With the Coach is a weekly series featuring a conversation with a local coach.
Coach: Chris Sevigny, 39-year-old Île Bizard resident and account manager at Traffic Tech, a transportation logistics company
Team: Île Bizard novice A Aigles hockey team
Years coached: 12
Playing experience: North Shore junior AA
Best coaching tip: Play everyone and have fun.
Chris Sevigny started coaching at age 21 and he just can’t get enough of it.
In the winter, he mentors youngsters in Île Bizard. During the summer, he coaches in the Montreal Metropolitan Hockey League, from April to August.
Did you play local minor hockey growing up?
Sevigny: I played in Dollard all the way up to the junior AA Pirates. I’m an old North Shore guy. My father, Pierre Sevigny, also coached. There were only two Lac St. Louis juniors teams back then, North Shore and LaSalle.
How did you get started in coaching?
Sevigny: I started off in Dollard my first seven years and then took a three-year hiatus. I’ve been in Île Bizard for five years now. I started with the MAGH program and I’ve been coaching novice the past two years.
How do you like coaching your 8-year-old son Alexandre?
Sevigny: I’ve coached so long without having a son on the team, so it’s very different. I make sure to coach the forwards, because my son’s on defence. As much as I try not to meddle with the defence, it’s hard. But he understands he’s a player like everyone else and doesn’t get any advantages because he’s the coach’s son. If anything, you try not to over-criticize your son because that can happen, too. Sometimes parent-coaches are too hard on their own kids. I also coach my 10-year-old daughter Vanessa in soccer.
You’ve also officiated.
Sevigny: Yeah. I reffed for almost 10 years. I was part of the North Shore Referees Association during my teenage years and then again in my mid-20s.
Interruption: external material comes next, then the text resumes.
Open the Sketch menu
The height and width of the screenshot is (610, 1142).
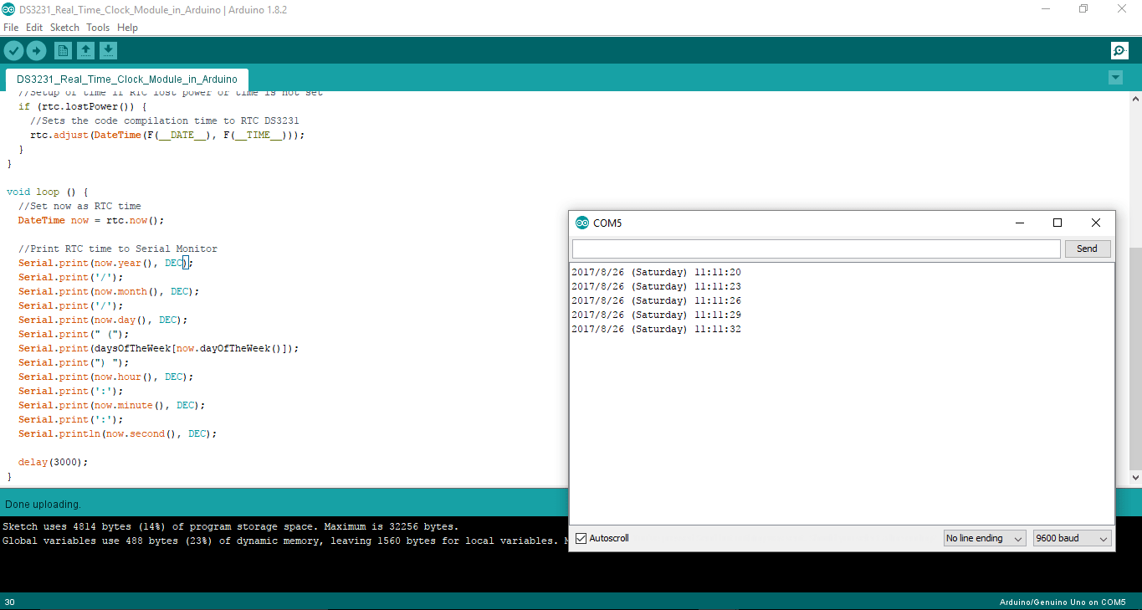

Who inspired you to be a coach?
Sevigny: In junior, it was Morris Boyachuk. He was like Toe Blake. He had the Toe Blake hat and could really give a speech. I remember him giving one speech with coffee spilling over his hands and not even being fazed. (Laughs.) Twenty guys in the room, we were just watching his hand get burned as he’s yelling at us between the second and third. Wow! So intense. Ten years after I stopped playing, I would still go to his house every Christmas Eve. You had to go by his place on Christmas Eve because he had a big spread for all his former players. He had such love for his players. He’d take a bullet for his players.
How does double-letter hockey work in Île Bizard?
Sevigny: Well, Île Bizard and Pierrefonds (are merged) in double letters and that’s not the same as in the other organizations, like West Island, Lakeshore or Dollard. If you register to play in Dollard, you play in Dollard. But in Île Bizard and Pierrefonds, it’s different because they fight against each other all year long and then, if you graduate to double letters, the following year you play together in Deux Rives.
What’s the stumbling block? Control?
Sevigny: Exactly. It’s power, or power trips at different levels at trying to run things the way they want to. They all want power. It’s not working out at all.
Do you think Île Bizard and Pierrefonds should be merged?
Sevigny: I don’t. A lot of people would like them to be, especially from Pierrefonds, but I don’t.